For Muffs, the Fuzz War and Pharaoh. Fender Blender if you want to try another octave fuzz.
Two op amp drives I like are the MXR Dist+ and Riot. I want to try the Univox  Square Wave.
Then there's the Nugget Fuzz here.


----------



## HamishR (Oct 2, 2020)

Are Ge diodes as sensitive to temperature as Ge transistors are? As I live in Australia I'm reluctant to use Ge in anything which I may rely on for gigs. I love my Ge fuzzes (the Marshall Supafuzz is a fave) but worry about weird shit happening when I don't need it to.


----------



## Chuck D. Bones (Oct 2, 2020)

Yes and no.  What happens with Ge transistors is the leakage rises rapidly with temperature, upsetting the bias.  Ge diode leakage will go up with temperature, and Vf will go down.  Depending on the circuit this may or may not cause a problem.  A hard clipper, like the Distortion+, is not sensitive to diode leakage and changes in Vf only affect the volume a little bit.  I just ran a quick & dirty experiment on my Crystal Drive.  It has been running on the bench for a few hours, so it's at thermal equilibrium.  I adjusted the output to 3.00Vp-p with a 500Hz sinewave input.  Then I put my finger on the three D2E diodes.  In less than a minute, the output dropped to 2.88Vp-p.  Not a huge change, less than 0.4dB.  The circuit impedance is low enough that diode leakage is not an issue.

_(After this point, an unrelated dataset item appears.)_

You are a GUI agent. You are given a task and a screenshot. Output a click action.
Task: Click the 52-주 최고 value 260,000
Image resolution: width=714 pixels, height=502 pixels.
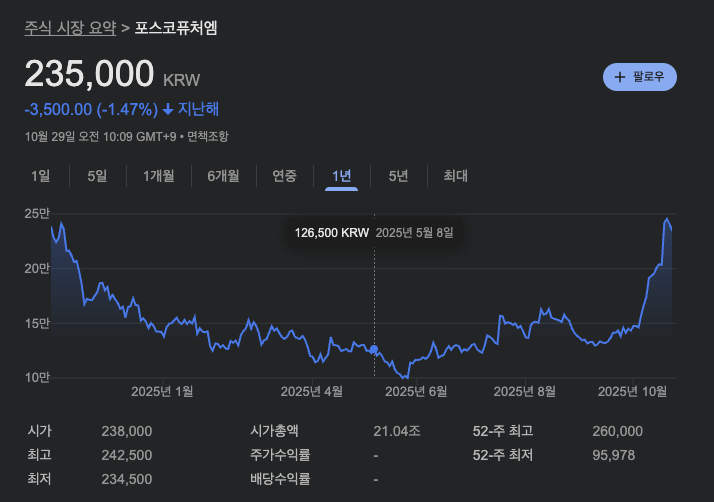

On the other hand, circuits with Ge diodes in the feedback loop, like the Cornish NG-2, may not fare so well at elevated temperature.

*Update:* later on I pulled out the heat gun and warmed the diodes up a little more; got a -3.5dB volume drop. Noticeable, but not a show-stopper.


----------



## Chuck D. Bones (Oct 2, 2020)

I should add that for now, I've scratched my germanium itch.  The Crystal Drive is a nice low-gain distortion pedal, very smooth.  Not sure whether I'm satisfied with the TONE control.  I'll put something in Build Reports this weekend, after I get the labels on it.  Thanks for the recommendations!


----------



## HamishR (Oct 3, 2020)

Can you tell us a circuit where you _are_ satisfied with the tone control?   I imagine that if I knew what you know I wouldn't ever be satisfied.

(edit) Just looked at the schematic and can see why you're not impressed. I might have a look at building that one - do you think the BAT48s are an essential part of the sound or is that why you went with Ge?


----------



## Chuck D. Bones (Oct 3, 2020)

LoL.  Here's what I built (so far).  I didn't want it to load the pickups, so I rescaled VR1, C2 & R3.  It still loads the pickups when DRIVE is dimed, but is better behaved at lower DRIVE settings.  Clipping diodes were changed from Schottky to Germanium for softer clipping.  C5 did nothing at 100pF.  1nF shaves of a tiny bit of the top end.  The TONE pot used to changed the volume and tone when turned, now it only changes the tone.  I might increase C6 some more, undecided at the moment.  Scaled up R7 & R8 so they don't load the tone network as much.  Seemed a bit silly to me to use a high-gain transistor for Q2 and then make R7 & R8 so small, so I scaled them up and biased Q2 a little hotter.

Q1 and the diodes make all of the distortion and are responsible for the sound, so yes, Ge and Schottky will sound different.

*Update: *I corrected the diode part number on the schematic.


----------



## Chuck D. Bones (Oct 3, 2020)

HamishR said:


> Can you tell us a circuit where you _are_ satisfied with the tone control?   I imagine that if I knew what you know I wouldn't ever be satisfied.


There is a concept in engineering known as "good enough."  At some point we have to stop messing with the circuit and get on with the guitar playing.


----------



## HamishR (Oct 4, 2020)

I suspect that with my vast (not) knowledge of electronics my point of "good enough" comes earlier than yours.


----------